Thanks for the explanation but i confused  Anyway I will learn in some time .. As I tried to tell ,in the book i study , it is written and pointed out that *-e* is added to the words in Предложный Падеж. There is not any emphasize on the these changes in the words which you gave as examples. 

I guess the book I study has not enough info ) It is not mentioned about the rules you wrote in the book


----------



## ortak

.Jordi. said:


> Burn this book .


 I guess you are right


----------



## Maroseika

ortak said:


> Because in the book i study , it is written and pointed out that *-e* is added to the words in Предложный Падеж.. I thought may be it is false.. I wonder whether there are words like this or not that does not finish *-e *in that Падеж. There may be many.


It is false, or better say refers not to all the Russian nouns.
Ending on -и in the Prep. case:
 - nouns ending on a ioticized vowel (grafically, in most cases - on 2 vowels; in practice - -ие and -ия).
- fem. nouns ending on -ь
- musc. nouns ending on -й
- maybe there are some more, but so far I cannot remember:

о дне
о зеркале
о маме
о несчастье

but:
о несчастии (obsol. variant of несчастье)
о бесчестии
о бестии
о тетради
о лени
о герундии 

Besides, some nouns have other endings, such as -ом (о хорунжем, о ночном).


----------



## ortak

There are many details indeed. It is difficult to understand easily at the first glance for a foreigner so can I ask any resource which teachs this all Падеж subject. It is very complicated  If somebody have, can somebody share with me on this forum?? Is it possible??


----------



## .Jordi.

Maroseika said:


> - musc. nouns ending on -й


So „музей” -> „в музеи”, and not „в музее"?
Then I have to burn my books as well .


----------



## ortak

.Jordi. said:


> So „музей” -> „в музеи”, and not „в музее"?
> Then I have to burn my books as well .


 
Russian is incredible !!!


----------



## Ptak

.Jordi. said:


> Росс*ия* - Росс*ии*


 


.Jordi. said:


> So „музей” -> „в музеи”, and not „в музее"?

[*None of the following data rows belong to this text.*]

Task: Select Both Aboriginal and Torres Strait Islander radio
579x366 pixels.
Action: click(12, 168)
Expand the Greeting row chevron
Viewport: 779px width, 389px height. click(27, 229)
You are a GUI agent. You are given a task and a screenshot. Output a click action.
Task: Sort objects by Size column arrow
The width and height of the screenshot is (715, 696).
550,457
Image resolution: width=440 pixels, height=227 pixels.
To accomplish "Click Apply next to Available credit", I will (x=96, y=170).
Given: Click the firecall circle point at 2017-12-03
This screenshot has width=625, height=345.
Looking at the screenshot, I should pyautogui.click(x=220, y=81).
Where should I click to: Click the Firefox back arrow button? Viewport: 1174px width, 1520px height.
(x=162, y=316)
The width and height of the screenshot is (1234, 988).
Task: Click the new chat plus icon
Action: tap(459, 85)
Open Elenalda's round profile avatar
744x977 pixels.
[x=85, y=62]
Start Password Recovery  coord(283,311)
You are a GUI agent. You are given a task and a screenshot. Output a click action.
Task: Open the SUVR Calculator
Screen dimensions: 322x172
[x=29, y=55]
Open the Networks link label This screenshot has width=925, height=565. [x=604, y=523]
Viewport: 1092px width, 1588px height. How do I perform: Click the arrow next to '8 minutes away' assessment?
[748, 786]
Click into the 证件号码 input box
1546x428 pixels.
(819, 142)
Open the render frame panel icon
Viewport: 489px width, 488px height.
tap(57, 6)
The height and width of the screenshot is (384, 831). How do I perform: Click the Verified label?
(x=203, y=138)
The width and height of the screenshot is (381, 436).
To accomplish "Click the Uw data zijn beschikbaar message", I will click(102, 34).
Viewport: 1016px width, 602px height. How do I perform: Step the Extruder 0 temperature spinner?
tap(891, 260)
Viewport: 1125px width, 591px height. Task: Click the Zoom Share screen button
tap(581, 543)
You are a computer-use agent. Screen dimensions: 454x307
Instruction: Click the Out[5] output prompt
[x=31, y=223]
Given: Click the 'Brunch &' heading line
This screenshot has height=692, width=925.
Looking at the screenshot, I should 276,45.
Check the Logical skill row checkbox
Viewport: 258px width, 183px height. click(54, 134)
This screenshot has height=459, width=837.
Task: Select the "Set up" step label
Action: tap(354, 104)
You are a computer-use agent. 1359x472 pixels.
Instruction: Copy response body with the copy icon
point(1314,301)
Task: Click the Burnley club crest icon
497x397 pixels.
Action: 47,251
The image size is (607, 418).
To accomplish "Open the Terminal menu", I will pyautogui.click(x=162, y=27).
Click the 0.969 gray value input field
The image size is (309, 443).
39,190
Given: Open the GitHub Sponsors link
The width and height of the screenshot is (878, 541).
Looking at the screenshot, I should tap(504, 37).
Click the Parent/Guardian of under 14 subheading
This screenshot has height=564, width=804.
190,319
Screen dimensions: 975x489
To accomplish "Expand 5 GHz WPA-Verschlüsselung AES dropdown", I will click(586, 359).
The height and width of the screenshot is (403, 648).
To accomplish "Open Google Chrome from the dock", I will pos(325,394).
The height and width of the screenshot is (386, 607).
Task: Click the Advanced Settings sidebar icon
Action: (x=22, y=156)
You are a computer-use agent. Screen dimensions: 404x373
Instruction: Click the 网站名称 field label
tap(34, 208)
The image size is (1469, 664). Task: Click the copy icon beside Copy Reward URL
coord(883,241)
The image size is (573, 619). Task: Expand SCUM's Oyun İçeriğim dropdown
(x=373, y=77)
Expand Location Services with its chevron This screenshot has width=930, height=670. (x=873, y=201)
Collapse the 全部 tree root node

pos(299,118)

No, it should be "в муз*ее*".


----------



## ortak

I guess I found sth  http://www.cromwell-intl.com/russian/grammar.html


----------



## .Jordi.

Thank you once again, Ptak, but then, about what kind of musc. nouns terminated with -й with ending on -и in the Prep. case was writing Maroseika?

Ortak, thanks for the link, it will be helpfull for me.


----------



## ortak

it is ok ,but for Падеж  case it is not enough. I need a better one  If I find, I will share the link here..


----------



## Ptak

.Jordi. said:


> Thank you once again, Ptak, but then, about what kind of musc. nouns terminated with -й with ending on -и in the Prep. case was writing Maroseika?


We should ask Maroseika  I don't know rules...



> Ortak, thanks for the link, it will be helpfu*l* for me.


----------



## Maroseika

.Jordi. said:


> So „музей” -> „в музеи”, and not „в музее"?
> Then I have to burn my books as well .


No, leave you books unburnt.
I better correct my "rule": 
musc. nouns ending on -ий: ванадий, амфибрахий, индий, коллодий, etc.

The full rule is much more complicated however. There is a clas of musc. nouns ending on -у (в аду), there is путь, untypically ending as fem. noun (в пути), etc. 
Full rule is here: http://www.rusgram.narod.ru/1173-1193.html


----------